Together, the two films feel like being in a creative writing class with young bros who have just had the “woke” realization that “women are, like, people too, you know?” Is this progress? If it is, let’s hope “step two” is actually letting women write and direct gorgeous parables about marital oppression and the haunting horror of sexual assault.
In case it was buried in the previous sentence, writer/director Carlo Mirabella-Davis’s film is a gorgeous parable. Swallow is buoyed by a brilliantly delicate performance from Haley Bennett, who resembles a hybrid of Michelle Williams and Jennifer Lawrence and may be as (or more) talented than both. She plays Hunter, a former toiletry saleswoman now unhappily married to a wealthy young douchebag. If you needed proof of that whole “on-the-nose” thing, her husband’s name is “Rich-ie.”
Hunter is smothered by the expectations of her in-laws. When she finds out she’s pregnant, she develops pica. That is a very real condition in which people are compelled to eat things that you very much, absolutely should not eat. When she first puts a marble in her mouth, things get uncomfortable. Within a few minutes, you will be longing for the time when someone ingesting a marble made you uncomfortable. As she grapples with the quiet, muted monstrosity of her abusive domestic cage, revelations about her past emerge, leading to a third act that is definitely going to make folks squirm.
Awash in clean lines and crisp colors, Swallow looks like a Mad Men set designer was asked to envision present day. Fittingly, that also points to the complicated part, as the themes sure feel like a 1960s understanding of sex- and gender-based issues. The first two acts have a strange, hazy feel to them, while the final act goes for a literal plot resolution.

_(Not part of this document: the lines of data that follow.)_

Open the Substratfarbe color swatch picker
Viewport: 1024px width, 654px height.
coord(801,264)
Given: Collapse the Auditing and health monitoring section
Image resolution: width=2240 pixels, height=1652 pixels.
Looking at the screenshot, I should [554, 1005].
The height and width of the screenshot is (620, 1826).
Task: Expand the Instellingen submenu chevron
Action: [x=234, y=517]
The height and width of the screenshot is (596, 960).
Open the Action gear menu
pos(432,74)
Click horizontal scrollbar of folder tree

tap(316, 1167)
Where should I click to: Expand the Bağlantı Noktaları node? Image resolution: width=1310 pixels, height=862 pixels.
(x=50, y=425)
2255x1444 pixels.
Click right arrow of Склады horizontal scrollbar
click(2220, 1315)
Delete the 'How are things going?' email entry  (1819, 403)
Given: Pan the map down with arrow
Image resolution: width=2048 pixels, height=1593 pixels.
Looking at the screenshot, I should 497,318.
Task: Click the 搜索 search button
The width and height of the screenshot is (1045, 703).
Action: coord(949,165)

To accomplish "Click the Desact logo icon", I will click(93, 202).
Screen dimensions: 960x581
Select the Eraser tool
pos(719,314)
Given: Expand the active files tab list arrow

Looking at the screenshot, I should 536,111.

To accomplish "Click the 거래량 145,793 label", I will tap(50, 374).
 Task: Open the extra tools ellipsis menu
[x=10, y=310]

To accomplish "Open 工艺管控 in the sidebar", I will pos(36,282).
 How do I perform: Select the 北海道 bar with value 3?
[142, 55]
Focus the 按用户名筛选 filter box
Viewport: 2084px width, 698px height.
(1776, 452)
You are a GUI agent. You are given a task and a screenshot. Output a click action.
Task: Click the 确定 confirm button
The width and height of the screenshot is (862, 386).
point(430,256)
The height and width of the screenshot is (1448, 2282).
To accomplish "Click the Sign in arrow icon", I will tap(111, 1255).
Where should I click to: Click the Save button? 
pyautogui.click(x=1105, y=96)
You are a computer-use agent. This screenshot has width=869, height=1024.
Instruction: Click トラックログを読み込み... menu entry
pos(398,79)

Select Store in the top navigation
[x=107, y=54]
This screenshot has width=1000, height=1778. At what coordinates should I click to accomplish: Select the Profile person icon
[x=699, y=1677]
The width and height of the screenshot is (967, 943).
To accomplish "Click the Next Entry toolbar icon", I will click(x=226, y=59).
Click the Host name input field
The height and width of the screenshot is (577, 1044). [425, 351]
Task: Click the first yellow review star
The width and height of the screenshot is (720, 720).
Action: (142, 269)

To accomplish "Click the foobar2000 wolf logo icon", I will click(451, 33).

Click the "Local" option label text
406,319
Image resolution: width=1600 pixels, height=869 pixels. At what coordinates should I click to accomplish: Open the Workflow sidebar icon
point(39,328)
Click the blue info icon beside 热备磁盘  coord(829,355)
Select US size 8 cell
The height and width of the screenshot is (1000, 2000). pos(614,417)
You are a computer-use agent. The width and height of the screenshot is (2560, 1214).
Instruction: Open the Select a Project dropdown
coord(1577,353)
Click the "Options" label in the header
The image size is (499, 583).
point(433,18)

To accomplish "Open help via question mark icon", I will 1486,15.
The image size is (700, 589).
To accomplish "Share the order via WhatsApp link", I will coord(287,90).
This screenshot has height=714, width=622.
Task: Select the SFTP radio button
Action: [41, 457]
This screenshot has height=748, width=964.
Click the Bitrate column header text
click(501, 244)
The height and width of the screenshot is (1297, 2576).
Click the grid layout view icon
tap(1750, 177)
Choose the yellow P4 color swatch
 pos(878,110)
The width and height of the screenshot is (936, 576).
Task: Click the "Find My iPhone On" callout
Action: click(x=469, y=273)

Although weirder would have been better, if only because Bennett is spectacular the more room she’s given to roam, the conclusion feels somewhat “brave,” if only with a lower-case “b.”
Anyone who hears that Swallow is a feminist thriller about a woman who eats strange objects and thinks “I should check that out” is almost certainly going to be satisfied. That is, they’ll be satisfied with the movie, and wholly uncomfortable with what Hunter done ate. Although undeniably better when women are given the space to tell stories of abuse, remedial anti-sexism is still anti-sexism. More than anything, you should see Swallow because Bennett absolutely, positively deserves to be an A-list actress. Whatever ScarJo was being penciled in for next, kick it her way, okay?